# Great Grandmaster Ernesto Presas passes Away



## Dan Anderson

This is from fma.net:

I just received a call from the Presas family. It is my sorrowful duty to announce to all Kombatan practitioners, all IPMAF members, and all my fellow FMA practitioners, that Great Grandmaster Ernesto Amador Presas passed away in his sleep today in Manila (Nov. 1, 2010 in the Philippines, October 31 here in the States). 

I spoke with Mercy (Mrs. Presas). All she can say right now is that GGM's body will be brought back to Hinigaran. I will announce dates and times as funeral arrangements are made.

To my teacher, my mentor, and my friend, Thank you for all you've done for me, for our people, and for martial art practitioners the world over.
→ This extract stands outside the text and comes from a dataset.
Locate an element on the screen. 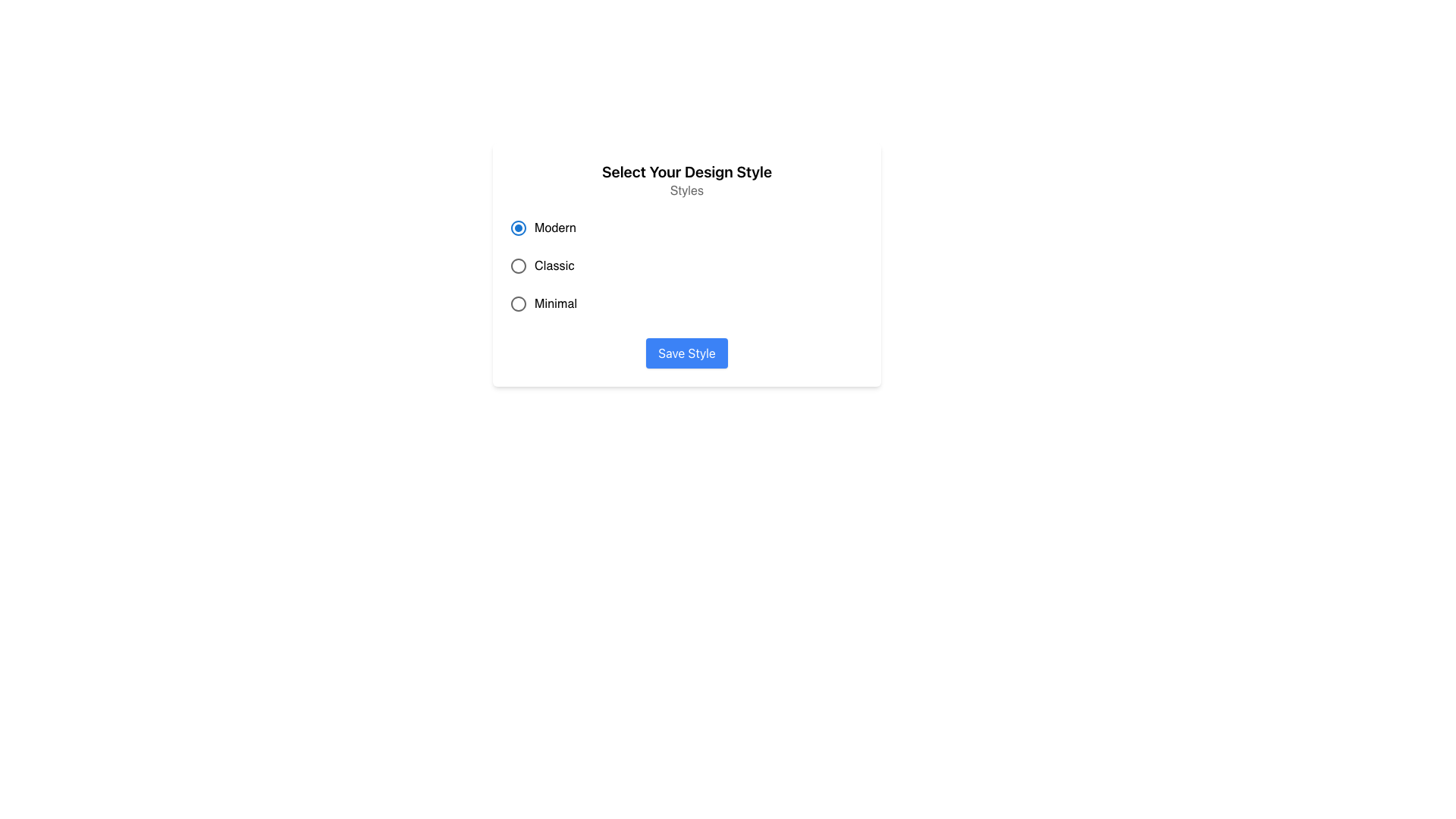 This screenshot has width=1456, height=819. the first radio button labeled 'Modern' under the heading 'Select Your Design Style' is located at coordinates (519, 228).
Alex(ander Bautista Bayot France)
Email: AlexFranceSr@gmail.com
Cell: (925) 864-7477


----------



## Bob Hubbard

MT Memorial Thread:
http://www.martialtalk.com/forum/showthread.php?t=91318


----------



## blackdiamondcobra

Rip


----------



## Drac

R.i.p


----------



## pakyon

R.I.P.  

Ernesto's close family friends the Urbano's always spoke with much love in their eyes when they told me stories about growing up with the Presas Brothers in the PI...


----------



## seasoned

.


----------



## graywolf

This is very sad news for all the martial arts family..."Any man's death diminishes me because I am involved in mankind."...John Donne
Codially, Howard Vanderbeck


----------



## Mider1985

R.i.p.


----------